[Begin GIVEN INFORMATION]

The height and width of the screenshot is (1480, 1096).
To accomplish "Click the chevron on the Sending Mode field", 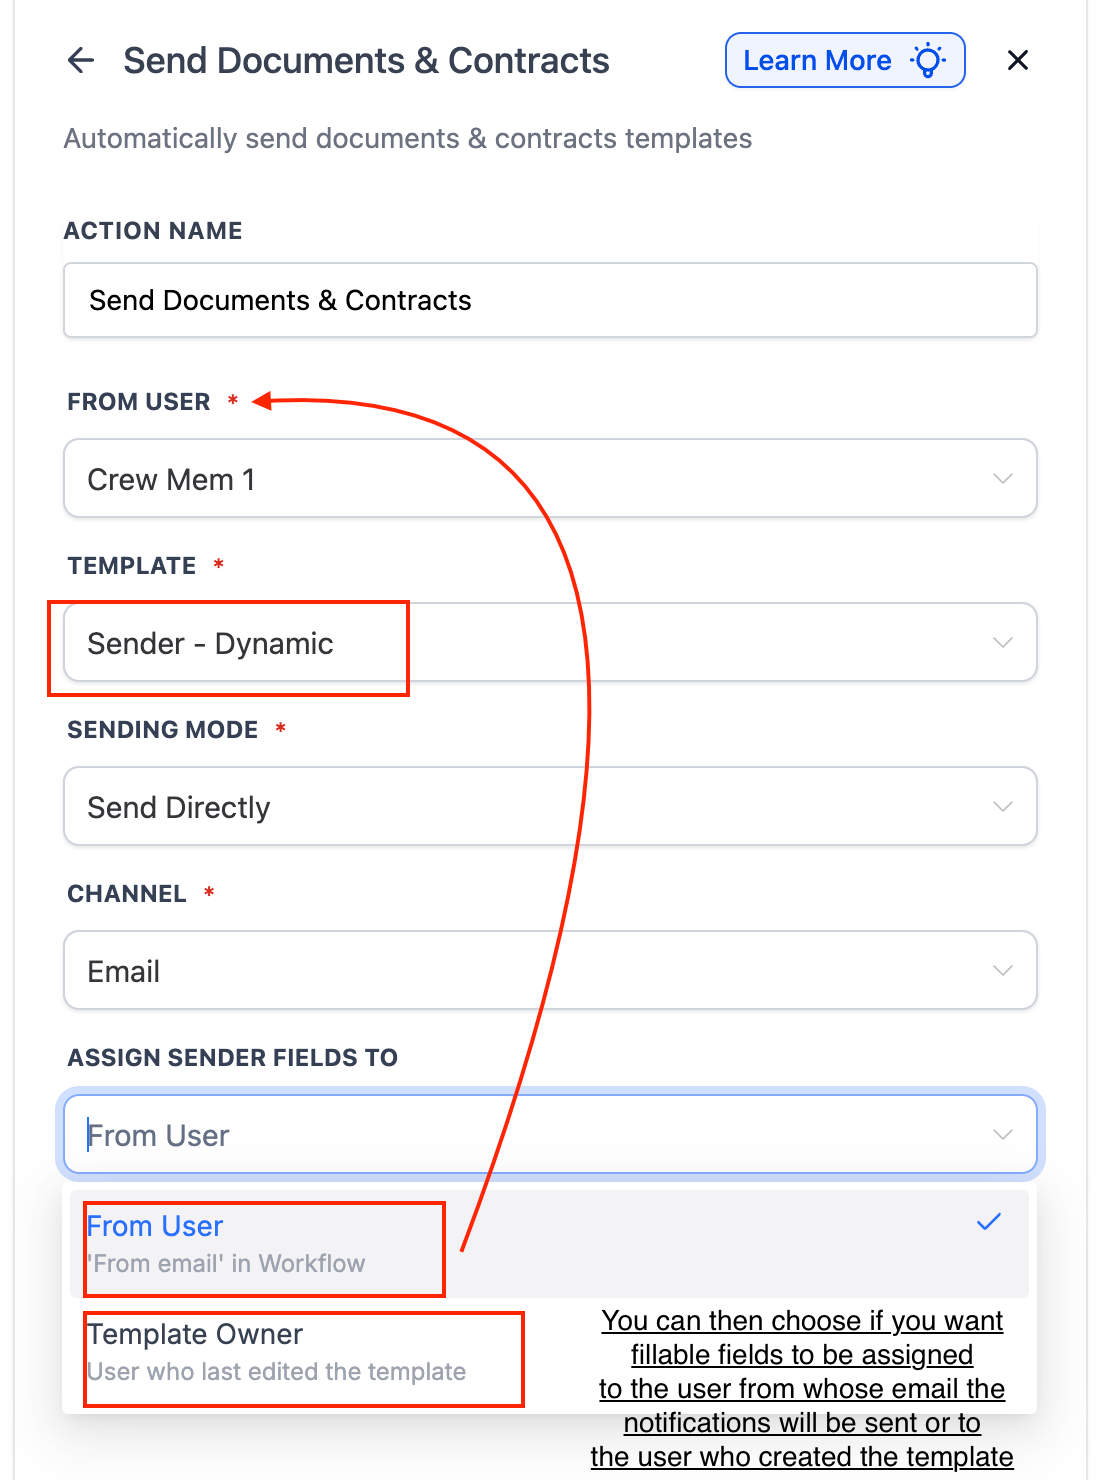I will click(1002, 806).
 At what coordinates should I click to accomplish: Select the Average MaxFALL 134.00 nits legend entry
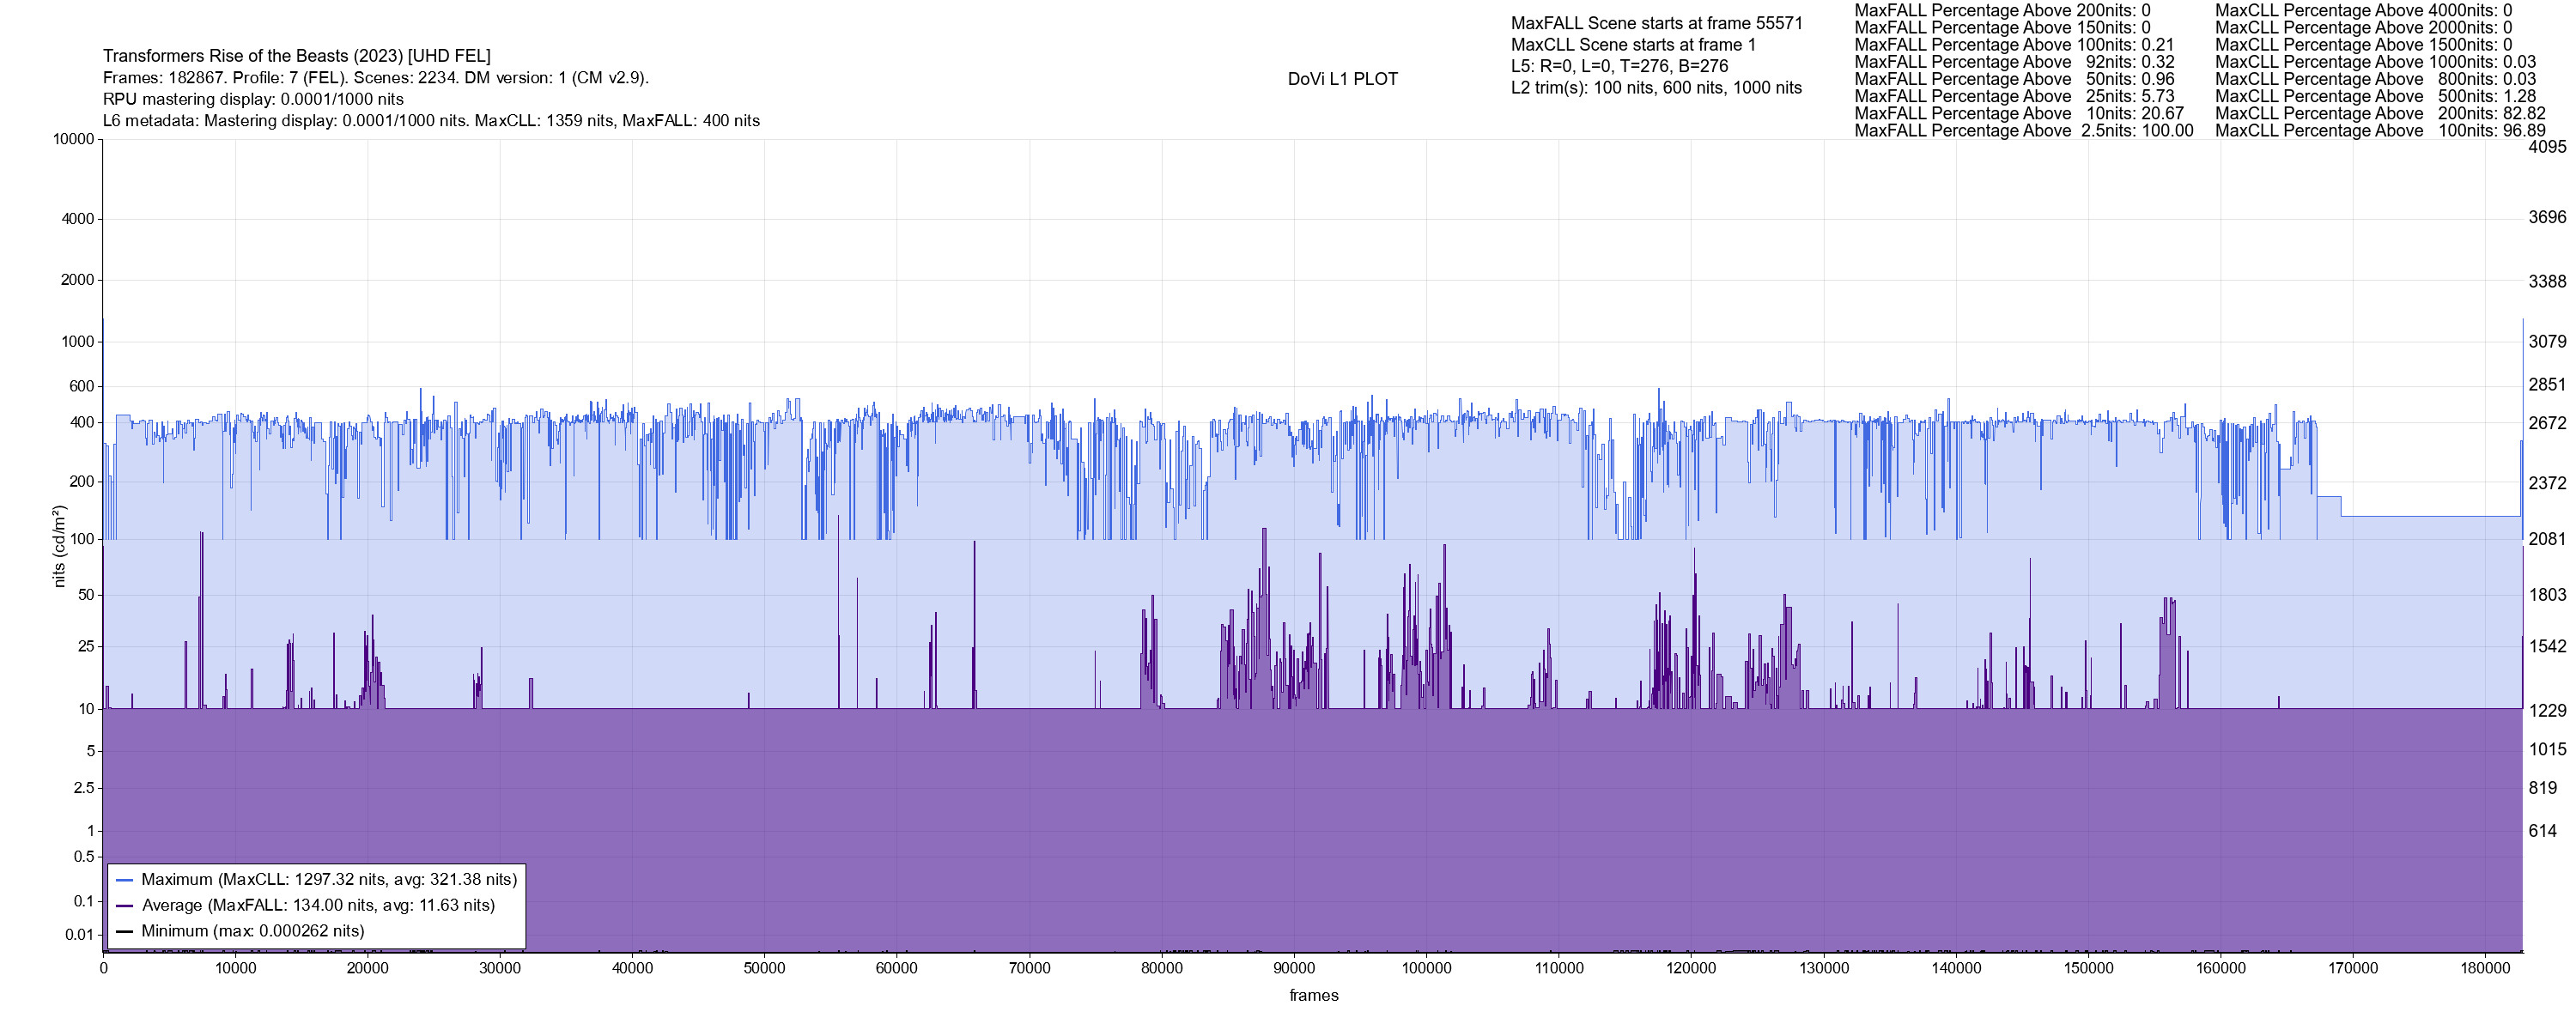(318, 906)
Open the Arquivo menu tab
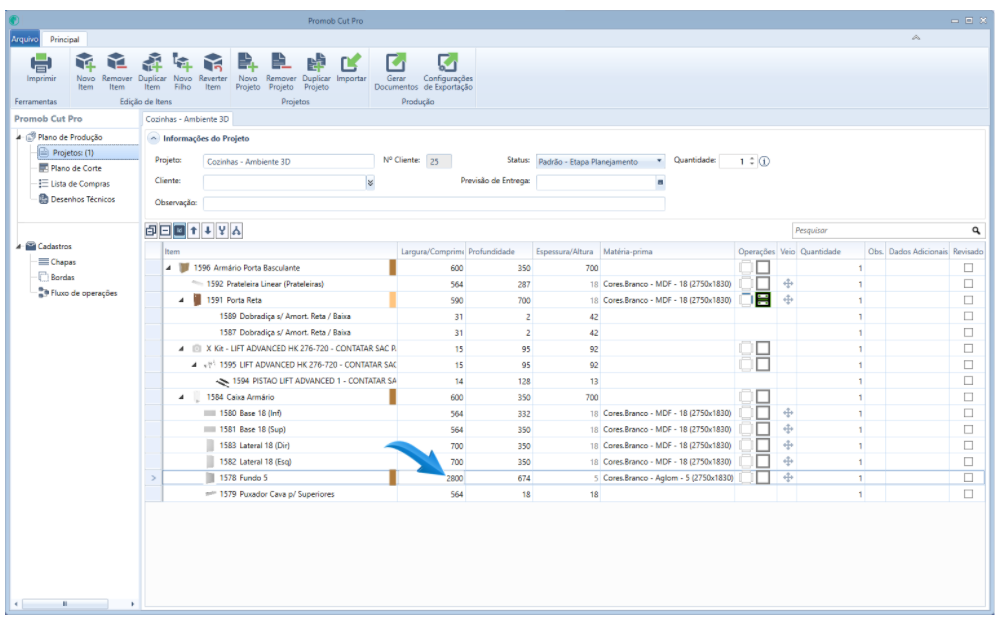The height and width of the screenshot is (618, 1002). tap(24, 37)

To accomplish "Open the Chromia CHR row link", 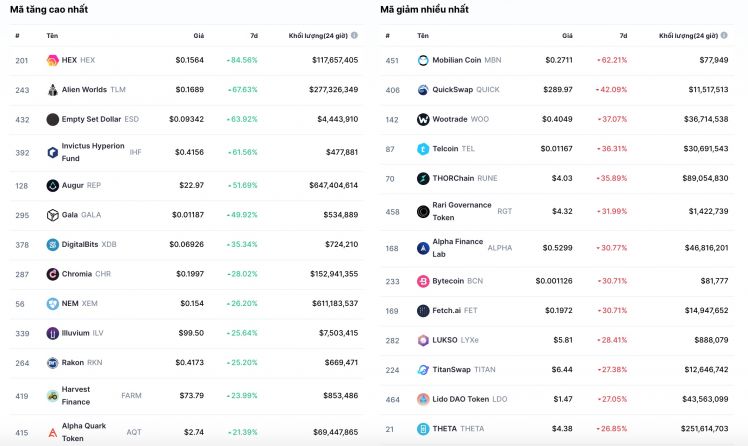I will [186, 274].
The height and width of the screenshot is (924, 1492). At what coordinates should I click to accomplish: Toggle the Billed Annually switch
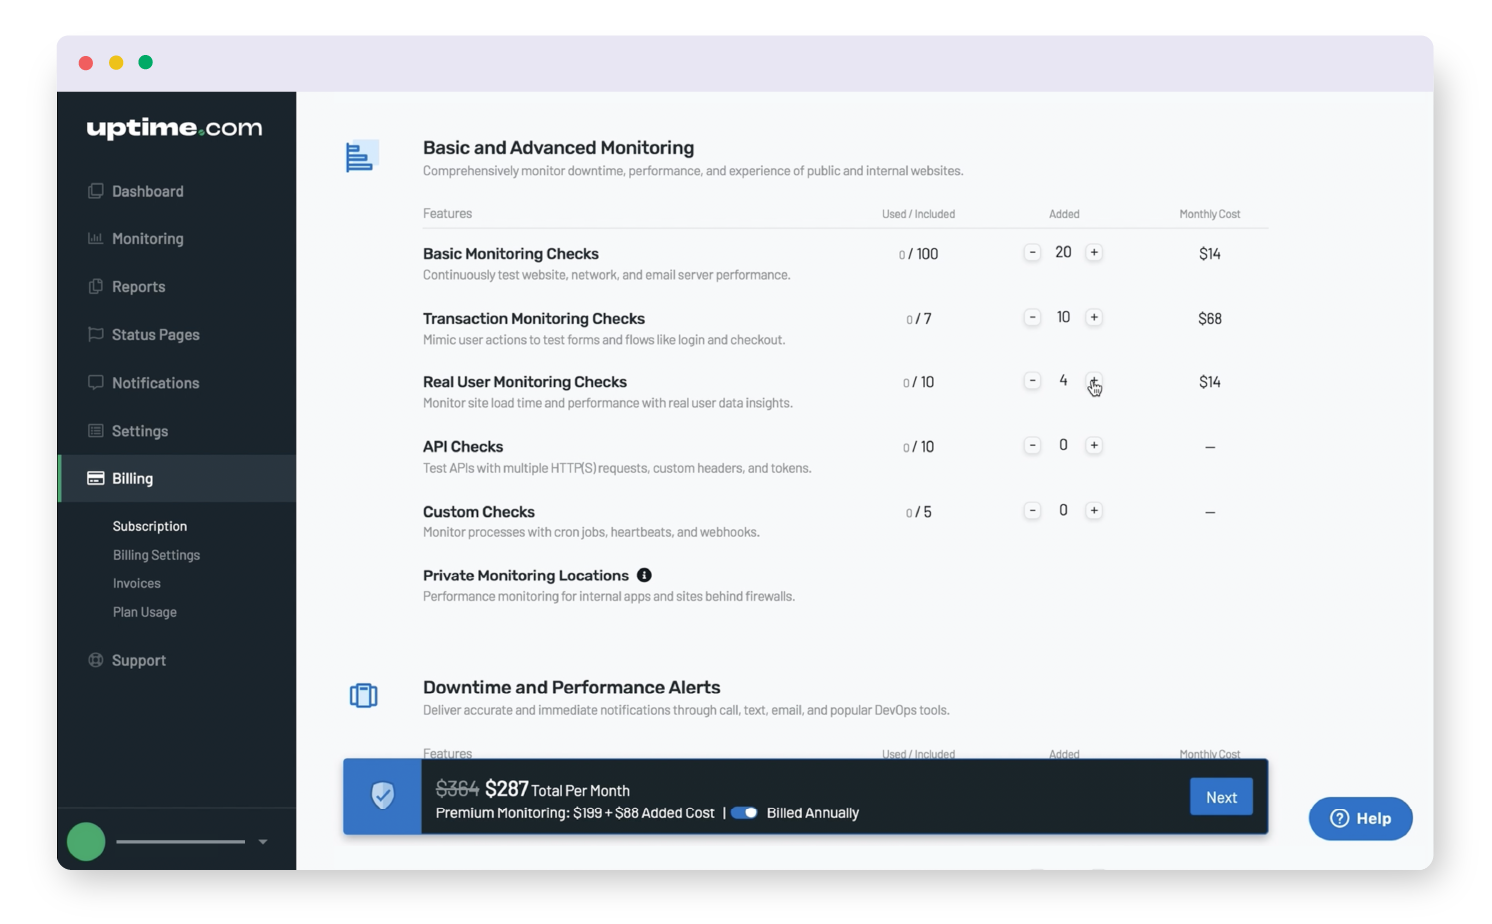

[End GIVEN INFORMATION]

#### DESCRIPTION OF THE TASK:
Pull out every line of the items above that contains the string "coordinates". Case counts.

#### COMPLETE ANSWER:
 At what coordinates should I click to accomplish: Select the Average MaxFALL 134.00 nits legend entry
The height and width of the screenshot is (924, 1492). At what coordinates should I click to accomplish: Toggle the Billed Annually switch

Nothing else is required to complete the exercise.